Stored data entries

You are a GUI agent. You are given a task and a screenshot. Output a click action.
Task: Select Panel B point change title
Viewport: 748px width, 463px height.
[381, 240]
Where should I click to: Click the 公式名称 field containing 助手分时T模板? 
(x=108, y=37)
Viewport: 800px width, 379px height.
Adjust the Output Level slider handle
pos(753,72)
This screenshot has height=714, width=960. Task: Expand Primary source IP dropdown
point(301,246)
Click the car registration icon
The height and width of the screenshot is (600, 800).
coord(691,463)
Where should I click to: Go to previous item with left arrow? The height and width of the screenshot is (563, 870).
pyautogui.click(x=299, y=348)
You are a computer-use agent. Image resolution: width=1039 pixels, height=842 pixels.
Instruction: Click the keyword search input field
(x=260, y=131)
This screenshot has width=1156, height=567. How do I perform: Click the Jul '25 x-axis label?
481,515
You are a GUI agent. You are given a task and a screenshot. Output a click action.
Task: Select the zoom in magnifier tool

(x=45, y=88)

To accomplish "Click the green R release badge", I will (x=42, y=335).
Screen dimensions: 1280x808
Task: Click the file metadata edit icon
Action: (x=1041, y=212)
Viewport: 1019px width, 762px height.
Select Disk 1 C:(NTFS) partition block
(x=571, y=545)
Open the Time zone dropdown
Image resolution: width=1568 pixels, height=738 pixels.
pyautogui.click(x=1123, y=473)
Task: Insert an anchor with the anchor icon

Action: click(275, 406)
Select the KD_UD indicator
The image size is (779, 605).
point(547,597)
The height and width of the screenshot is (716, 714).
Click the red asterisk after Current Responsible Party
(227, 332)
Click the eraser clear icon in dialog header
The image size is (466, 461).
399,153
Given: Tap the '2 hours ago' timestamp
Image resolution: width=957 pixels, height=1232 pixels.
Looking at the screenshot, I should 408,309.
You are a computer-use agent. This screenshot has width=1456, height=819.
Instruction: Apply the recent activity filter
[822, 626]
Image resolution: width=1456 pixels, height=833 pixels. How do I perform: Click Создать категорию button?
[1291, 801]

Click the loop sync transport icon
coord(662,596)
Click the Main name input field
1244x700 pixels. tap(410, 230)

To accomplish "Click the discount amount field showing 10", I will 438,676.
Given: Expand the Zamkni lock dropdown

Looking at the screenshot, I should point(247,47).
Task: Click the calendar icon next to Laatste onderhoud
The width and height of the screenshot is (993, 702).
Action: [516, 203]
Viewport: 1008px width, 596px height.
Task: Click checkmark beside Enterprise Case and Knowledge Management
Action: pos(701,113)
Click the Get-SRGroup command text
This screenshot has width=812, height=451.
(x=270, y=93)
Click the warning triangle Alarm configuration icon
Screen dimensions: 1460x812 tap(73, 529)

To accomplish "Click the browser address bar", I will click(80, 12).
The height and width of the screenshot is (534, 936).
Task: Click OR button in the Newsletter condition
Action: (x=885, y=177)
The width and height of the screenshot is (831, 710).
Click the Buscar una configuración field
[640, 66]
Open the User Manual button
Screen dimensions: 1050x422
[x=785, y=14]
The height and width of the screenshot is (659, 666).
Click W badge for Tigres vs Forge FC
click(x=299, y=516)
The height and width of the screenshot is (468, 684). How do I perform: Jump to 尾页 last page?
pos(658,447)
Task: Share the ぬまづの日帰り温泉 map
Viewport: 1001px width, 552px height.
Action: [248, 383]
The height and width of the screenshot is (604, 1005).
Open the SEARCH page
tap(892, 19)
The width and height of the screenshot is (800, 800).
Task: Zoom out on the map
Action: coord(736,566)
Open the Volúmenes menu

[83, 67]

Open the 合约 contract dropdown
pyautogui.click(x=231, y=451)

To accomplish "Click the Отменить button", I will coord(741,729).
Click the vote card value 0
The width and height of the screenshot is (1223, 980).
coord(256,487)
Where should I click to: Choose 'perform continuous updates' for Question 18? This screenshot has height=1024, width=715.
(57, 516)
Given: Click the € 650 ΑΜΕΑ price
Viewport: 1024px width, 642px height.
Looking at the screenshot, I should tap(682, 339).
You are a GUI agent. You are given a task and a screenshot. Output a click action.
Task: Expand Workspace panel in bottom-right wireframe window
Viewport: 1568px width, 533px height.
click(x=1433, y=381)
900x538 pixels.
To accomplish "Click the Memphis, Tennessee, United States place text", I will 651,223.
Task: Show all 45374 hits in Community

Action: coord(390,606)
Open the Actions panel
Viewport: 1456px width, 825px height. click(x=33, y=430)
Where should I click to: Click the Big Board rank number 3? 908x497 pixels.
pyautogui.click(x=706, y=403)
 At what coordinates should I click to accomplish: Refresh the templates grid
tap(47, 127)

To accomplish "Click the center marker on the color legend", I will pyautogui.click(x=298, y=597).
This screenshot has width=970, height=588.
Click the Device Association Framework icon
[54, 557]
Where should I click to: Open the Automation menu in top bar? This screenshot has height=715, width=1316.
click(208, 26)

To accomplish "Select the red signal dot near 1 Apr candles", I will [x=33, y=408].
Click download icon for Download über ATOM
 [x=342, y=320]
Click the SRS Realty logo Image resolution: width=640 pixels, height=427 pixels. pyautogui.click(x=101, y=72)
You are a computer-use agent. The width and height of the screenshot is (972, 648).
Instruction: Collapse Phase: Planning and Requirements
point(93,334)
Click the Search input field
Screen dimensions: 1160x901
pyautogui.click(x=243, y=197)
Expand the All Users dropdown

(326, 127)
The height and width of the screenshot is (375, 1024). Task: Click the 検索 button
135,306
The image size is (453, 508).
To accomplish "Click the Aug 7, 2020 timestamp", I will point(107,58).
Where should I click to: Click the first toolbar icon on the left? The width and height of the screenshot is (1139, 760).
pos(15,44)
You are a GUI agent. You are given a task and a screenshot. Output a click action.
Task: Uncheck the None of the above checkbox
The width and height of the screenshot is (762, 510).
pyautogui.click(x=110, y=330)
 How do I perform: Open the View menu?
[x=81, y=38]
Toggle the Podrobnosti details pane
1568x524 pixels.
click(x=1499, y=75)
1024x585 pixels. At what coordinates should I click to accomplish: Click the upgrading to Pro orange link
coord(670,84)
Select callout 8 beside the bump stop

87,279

- [ACTIVITY] Using the records above, output exactly the lines from the one containing "You are a computer-use agent. The" through the last line, and no others.

- [SOLUTION TO THE PROBLEM]
You are a computer-use agent. The width and height of the screenshot is (972, 648).
Instruction: Collapse Phase: Planning and Requirements
point(93,334)
Click the Search input field
Screen dimensions: 1160x901
pyautogui.click(x=243, y=197)
Expand the All Users dropdown

(326, 127)
The height and width of the screenshot is (375, 1024). Task: Click the 検索 button
135,306
The image size is (453, 508).
To accomplish "Click the Aug 7, 2020 timestamp", I will point(107,58).
Where should I click to: Click the first toolbar icon on the left? The width and height of the screenshot is (1139, 760).
pos(15,44)
You are a GUI agent. You are given a task and a screenshot. Output a click action.
Task: Uncheck the None of the above checkbox
The width and height of the screenshot is (762, 510).
pyautogui.click(x=110, y=330)
 How do I perform: Open the View menu?
[x=81, y=38]
Toggle the Podrobnosti details pane
1568x524 pixels.
click(x=1499, y=75)
1024x585 pixels. At what coordinates should I click to accomplish: Click the upgrading to Pro orange link
coord(670,84)
Select callout 8 beside the bump stop

87,279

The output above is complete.